In the Inclusion Pipeline, a parablock is made available (or unavailable), while in the Approval Process a parablock is checked if it is valid or not.

Inclusion Pipeline​

Overview​

The inclusion pipeline is the path of a parachain block (or parablock) from its creation to its inclusion into the non-finalized Relay Chain (i.e. in a fork of the Relay Chain).

parachain-inclusion-pipeline

The figure above shows the path of a candidate block through the Inclusion pipeline. The block changes its status through this path as follows:

  • Candidate: A block with its PoV is put forward by a collator to a para-validator (in this case V1). The candidate block is shown as a white square with one white tick mark at the side (PoV from the collator). Note the candidate is not valid yet and can still fail to be included in the Relay Chain.
  • Seconded: The block is put forward by the para-validator V1 to other para-validators (in this case V2 and V3). The seconded block is shown as a white square with a white tick mark and a yellow tick mark on top of it. The yellow mark show the PoV from para-validator V1.
  • Backable: The block validity is attested by a majority of the para-validators. The backable block is shown as white square with a white tick mark and three yellow tick marks on top of it. The yellow marks show the PoV from the para-validators, while the white mark the PoV from the collator.
  • Backed: The block is backed and noted in a fork on the Relay Chain by a relay chain block author (in this case V4). The backed block is shown as a square with white background and yellow border enclosing a "B". The backed block can still fail to be included in the Relay Chain. Note that for simplicity here the backed parachain block is represented within the Relay Chain block, but in reality a relay chain block does not contain the parablocks themselves (more about this later).
  • Pending availability: The block is backed but not considered available yet.
  • Included: The block is backed and considered available (we have a parablock). Included parablocks are shown as square with white background and yellow border enclosing an "I".
Asynchronous Backing

Parablocks' backing and inclusion take 12 seconds to be recorded on the relay chain, i.e. backing happens in one relay chain block (6 seconds) and inclusion in another relay chain block (additional 6 seconds, see Figure above). With asynchronous backing, backing and inclusion can be recorded in just one relay chain block.

Parachain Phase​

In the parachain phase, some validators are assigned to parachains by the Validator Assignment Routine (these validators are called para-validators). Para-validators establish a connection with collators, which propose candidate blocks together with Proof-of-Validity (PoV) to para-validators via the Collator Distribution Subsystem.

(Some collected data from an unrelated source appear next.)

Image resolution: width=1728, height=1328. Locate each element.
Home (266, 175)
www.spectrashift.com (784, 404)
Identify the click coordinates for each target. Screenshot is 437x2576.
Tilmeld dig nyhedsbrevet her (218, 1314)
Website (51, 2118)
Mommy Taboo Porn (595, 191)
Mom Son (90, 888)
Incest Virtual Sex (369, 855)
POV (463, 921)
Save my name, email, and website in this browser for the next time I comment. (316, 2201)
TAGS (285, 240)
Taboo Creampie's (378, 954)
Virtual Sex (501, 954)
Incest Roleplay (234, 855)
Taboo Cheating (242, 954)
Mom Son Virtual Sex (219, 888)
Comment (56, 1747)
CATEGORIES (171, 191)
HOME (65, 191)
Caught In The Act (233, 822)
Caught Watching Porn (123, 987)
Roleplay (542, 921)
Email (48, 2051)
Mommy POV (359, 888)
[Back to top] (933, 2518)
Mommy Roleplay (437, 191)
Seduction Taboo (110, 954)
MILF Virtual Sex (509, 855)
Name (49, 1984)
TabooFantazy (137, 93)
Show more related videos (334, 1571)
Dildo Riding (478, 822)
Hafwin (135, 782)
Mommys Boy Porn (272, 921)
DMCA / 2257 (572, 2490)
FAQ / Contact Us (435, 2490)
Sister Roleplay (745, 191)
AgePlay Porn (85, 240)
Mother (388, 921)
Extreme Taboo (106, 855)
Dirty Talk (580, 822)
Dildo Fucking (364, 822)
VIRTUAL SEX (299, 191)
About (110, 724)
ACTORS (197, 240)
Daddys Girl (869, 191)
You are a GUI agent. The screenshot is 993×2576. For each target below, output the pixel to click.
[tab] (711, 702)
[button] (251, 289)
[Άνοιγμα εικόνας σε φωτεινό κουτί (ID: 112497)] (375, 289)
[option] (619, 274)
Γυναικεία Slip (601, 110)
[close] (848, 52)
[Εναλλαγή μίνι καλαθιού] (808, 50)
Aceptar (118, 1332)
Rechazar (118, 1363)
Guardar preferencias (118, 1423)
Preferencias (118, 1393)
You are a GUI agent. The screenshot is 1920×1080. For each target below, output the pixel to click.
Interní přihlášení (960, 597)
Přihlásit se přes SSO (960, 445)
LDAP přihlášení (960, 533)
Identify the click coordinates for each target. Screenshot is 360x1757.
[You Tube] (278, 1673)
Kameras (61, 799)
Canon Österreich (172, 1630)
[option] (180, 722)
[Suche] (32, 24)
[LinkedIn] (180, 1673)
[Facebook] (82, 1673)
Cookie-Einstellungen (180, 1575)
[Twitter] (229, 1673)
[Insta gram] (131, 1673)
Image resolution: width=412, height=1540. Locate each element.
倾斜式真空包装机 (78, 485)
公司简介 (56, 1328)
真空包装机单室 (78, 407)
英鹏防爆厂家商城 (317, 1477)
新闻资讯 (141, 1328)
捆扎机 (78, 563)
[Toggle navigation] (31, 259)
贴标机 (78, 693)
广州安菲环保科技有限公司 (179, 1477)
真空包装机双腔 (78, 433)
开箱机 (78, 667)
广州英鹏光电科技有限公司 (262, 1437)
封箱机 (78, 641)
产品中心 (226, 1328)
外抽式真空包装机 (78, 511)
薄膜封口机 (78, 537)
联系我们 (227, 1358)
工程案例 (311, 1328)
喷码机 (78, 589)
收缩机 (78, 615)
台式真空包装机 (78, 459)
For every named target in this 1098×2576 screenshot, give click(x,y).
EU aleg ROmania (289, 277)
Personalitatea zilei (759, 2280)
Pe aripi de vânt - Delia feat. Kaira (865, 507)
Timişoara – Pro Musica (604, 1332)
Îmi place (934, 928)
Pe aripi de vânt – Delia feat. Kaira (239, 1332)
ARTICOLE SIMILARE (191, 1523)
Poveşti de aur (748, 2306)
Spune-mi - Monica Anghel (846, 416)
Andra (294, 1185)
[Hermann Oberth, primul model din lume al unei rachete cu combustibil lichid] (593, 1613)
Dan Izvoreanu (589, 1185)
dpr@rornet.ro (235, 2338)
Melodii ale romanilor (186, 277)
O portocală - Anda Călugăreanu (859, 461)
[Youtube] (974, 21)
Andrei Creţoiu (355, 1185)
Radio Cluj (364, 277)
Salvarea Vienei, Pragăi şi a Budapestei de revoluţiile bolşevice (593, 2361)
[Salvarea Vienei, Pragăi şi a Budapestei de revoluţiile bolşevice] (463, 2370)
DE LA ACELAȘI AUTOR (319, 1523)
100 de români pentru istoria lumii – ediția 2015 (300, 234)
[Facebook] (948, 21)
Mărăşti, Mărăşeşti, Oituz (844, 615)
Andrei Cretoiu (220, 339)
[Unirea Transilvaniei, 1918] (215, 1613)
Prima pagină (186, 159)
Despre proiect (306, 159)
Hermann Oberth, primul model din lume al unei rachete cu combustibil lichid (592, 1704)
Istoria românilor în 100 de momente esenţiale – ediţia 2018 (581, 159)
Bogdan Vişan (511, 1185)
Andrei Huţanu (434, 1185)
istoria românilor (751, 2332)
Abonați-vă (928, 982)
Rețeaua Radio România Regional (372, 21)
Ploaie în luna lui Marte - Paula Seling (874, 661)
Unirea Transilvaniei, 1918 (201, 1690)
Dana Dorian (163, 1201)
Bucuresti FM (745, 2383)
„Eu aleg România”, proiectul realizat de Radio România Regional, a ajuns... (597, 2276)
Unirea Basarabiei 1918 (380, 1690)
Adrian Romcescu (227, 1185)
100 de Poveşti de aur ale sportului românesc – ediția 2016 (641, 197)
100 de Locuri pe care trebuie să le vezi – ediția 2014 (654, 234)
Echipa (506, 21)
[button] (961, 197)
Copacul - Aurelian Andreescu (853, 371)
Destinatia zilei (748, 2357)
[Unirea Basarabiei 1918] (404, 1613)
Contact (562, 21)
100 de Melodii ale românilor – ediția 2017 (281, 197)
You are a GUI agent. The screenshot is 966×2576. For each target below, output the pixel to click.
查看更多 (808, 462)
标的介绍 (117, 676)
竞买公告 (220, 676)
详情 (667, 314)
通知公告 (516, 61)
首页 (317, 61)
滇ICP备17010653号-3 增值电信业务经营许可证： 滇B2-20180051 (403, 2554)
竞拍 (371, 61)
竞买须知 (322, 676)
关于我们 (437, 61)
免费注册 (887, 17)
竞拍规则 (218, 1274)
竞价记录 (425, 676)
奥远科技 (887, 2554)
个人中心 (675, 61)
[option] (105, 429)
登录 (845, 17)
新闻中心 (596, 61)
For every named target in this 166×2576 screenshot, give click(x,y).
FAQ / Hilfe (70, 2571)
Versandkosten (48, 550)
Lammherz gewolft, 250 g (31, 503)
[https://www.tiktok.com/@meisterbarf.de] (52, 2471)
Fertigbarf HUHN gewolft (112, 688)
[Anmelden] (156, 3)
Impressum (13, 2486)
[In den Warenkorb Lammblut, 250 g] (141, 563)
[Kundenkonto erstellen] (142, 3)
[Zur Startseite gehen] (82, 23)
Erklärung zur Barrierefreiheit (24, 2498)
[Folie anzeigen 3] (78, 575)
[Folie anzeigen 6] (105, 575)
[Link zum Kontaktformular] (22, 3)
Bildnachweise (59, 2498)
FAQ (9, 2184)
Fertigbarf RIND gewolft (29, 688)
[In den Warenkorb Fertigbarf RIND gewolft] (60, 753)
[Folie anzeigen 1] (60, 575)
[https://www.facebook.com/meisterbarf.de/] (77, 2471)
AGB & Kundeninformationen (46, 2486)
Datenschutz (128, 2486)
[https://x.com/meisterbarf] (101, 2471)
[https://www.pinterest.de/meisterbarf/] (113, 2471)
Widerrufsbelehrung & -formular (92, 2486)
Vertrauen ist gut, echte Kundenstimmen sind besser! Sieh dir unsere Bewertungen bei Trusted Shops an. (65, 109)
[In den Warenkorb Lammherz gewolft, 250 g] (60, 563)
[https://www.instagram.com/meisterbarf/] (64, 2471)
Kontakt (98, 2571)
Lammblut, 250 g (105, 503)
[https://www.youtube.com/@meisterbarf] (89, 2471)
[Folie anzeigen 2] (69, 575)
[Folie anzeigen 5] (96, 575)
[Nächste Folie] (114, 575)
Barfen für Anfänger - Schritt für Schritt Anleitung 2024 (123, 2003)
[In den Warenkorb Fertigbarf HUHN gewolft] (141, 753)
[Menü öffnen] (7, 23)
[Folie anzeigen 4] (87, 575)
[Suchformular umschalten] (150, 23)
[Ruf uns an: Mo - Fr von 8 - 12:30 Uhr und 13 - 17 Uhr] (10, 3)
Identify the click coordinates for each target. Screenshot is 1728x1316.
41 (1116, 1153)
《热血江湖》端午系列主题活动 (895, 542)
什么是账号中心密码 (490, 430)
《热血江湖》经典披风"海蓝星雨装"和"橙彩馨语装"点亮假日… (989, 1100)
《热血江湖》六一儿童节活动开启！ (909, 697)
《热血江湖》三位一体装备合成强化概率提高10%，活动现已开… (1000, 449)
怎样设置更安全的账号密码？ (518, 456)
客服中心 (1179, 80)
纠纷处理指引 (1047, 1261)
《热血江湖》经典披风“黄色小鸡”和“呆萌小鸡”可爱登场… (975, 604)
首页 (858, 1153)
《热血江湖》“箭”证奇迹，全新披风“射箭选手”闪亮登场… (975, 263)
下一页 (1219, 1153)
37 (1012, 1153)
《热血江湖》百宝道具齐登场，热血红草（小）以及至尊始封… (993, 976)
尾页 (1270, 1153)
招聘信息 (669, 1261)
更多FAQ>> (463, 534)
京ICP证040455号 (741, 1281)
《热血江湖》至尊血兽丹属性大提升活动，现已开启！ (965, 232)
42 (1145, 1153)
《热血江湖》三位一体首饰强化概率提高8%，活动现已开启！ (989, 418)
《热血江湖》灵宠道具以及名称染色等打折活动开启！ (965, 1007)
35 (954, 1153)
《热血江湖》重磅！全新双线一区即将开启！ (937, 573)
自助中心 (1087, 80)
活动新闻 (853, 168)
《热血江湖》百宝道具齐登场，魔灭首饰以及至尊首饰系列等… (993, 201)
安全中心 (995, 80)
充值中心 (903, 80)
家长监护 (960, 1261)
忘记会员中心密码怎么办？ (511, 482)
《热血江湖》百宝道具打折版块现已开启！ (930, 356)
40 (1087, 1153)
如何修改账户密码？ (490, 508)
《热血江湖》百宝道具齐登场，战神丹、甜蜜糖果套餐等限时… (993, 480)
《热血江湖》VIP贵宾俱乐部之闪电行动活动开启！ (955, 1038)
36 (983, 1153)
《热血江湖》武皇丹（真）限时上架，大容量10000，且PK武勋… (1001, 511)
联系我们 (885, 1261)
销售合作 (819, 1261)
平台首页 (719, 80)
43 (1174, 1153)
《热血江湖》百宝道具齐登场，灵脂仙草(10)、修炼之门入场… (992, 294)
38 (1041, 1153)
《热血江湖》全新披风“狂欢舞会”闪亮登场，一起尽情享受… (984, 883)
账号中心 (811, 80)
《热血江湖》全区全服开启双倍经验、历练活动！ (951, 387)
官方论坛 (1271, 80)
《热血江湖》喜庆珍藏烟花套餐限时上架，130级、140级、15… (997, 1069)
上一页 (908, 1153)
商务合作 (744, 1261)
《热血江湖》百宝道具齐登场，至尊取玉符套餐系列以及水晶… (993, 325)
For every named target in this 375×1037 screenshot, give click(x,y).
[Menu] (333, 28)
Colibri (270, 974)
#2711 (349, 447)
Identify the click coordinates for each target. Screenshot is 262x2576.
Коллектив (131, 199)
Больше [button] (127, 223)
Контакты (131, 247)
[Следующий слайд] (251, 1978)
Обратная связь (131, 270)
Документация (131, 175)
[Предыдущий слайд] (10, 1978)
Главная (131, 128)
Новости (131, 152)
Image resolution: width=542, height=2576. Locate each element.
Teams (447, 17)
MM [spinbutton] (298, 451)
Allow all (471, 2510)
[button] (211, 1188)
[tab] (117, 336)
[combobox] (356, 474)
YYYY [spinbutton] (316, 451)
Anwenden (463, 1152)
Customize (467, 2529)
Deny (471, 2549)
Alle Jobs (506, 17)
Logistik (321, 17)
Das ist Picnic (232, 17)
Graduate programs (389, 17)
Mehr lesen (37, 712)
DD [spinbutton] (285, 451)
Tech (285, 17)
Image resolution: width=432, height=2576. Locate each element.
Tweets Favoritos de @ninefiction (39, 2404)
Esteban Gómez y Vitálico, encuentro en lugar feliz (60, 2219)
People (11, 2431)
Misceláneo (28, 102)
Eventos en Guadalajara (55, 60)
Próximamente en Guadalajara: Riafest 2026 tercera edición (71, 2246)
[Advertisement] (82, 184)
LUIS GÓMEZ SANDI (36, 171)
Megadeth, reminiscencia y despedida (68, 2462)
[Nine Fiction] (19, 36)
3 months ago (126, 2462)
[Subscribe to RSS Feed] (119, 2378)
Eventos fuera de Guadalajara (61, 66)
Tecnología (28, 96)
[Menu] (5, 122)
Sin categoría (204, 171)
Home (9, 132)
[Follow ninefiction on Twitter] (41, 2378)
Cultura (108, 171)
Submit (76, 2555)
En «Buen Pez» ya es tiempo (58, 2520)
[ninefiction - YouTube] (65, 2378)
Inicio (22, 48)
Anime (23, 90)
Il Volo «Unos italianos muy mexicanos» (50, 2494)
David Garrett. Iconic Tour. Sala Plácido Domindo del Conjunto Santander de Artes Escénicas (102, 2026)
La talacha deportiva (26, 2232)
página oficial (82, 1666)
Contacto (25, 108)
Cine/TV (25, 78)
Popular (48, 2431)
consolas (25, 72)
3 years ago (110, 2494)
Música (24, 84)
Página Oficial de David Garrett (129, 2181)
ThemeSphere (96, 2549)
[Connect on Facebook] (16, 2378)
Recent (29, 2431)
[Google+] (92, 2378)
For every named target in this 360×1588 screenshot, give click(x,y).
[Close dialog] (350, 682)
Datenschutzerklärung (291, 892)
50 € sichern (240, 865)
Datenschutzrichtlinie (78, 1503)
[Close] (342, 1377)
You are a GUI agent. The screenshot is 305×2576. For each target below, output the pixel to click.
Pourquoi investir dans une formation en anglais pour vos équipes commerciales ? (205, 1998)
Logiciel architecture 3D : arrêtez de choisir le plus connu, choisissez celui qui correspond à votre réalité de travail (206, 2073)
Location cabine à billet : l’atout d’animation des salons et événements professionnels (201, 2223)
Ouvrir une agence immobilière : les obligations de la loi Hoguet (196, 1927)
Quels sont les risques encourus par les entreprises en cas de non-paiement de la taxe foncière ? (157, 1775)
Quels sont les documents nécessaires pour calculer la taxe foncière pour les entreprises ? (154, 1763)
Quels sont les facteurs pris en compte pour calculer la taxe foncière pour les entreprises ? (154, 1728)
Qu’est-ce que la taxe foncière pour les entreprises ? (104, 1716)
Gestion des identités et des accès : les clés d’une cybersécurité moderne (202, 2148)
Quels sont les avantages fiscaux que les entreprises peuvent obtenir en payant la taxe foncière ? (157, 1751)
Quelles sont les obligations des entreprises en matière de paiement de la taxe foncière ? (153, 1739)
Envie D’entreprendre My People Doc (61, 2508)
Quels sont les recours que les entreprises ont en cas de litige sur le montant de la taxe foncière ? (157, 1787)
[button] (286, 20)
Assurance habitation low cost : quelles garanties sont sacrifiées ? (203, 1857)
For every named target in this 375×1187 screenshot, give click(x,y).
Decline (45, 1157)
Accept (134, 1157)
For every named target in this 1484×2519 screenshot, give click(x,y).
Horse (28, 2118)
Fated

Para-validators participate in the Candidate Backing Subsystem. A para-validator needs to check if the candidate block follows the state transition rules of the parachain. Because states are stored within Merkle trees, a para-validator can verify state transitions without having access to the entire state, but it needs:

  • The block candidate (list of state transitions)
  • The values in the parachain's database that the block modifies
  • The hashes of the unaffected points in the Merkle tree

This set of information is the proof-of-validity (PoV).

Once a para-validator has the PoV, it gossips this information to the other para-validators, who check the candidate block against the PoV. Candidates that gather more than half of signed validity statements are considered backable (i.e. they seem to represent a valid state transition), and their backing is the set of signed statements. The para-validators can then start to construct the candidate receipt (this is what goes into the Relay Chain block) and an erasure coding (this is what will make the parablock available, more on this later on) that will be sent to all validators in the network.

Polkadot guarantees valid state transitions, not valid states

Polkadot validators do not inspect every value in a parachain's state, only those that are modified. This insures that the modification is valid.

Previously, we said that backable blocks seem to represent valid state transitions because para-validators are a small subset of all validators. Thus, it is possible to have the majority of them dishonest. Later on, we will see that more validators with come in to help to make sure the parablock is fully valid.

Relay Chain Submission Phase​

The receipt of the backable parablock is added to the Relay Chain transaction queue together with other receipts from other parachains. Receipts are gossiped around, and when a relay chain block author wins BABE slot leadership, it will select a candidate receipt to include in a block on a fork of the Relay Chain.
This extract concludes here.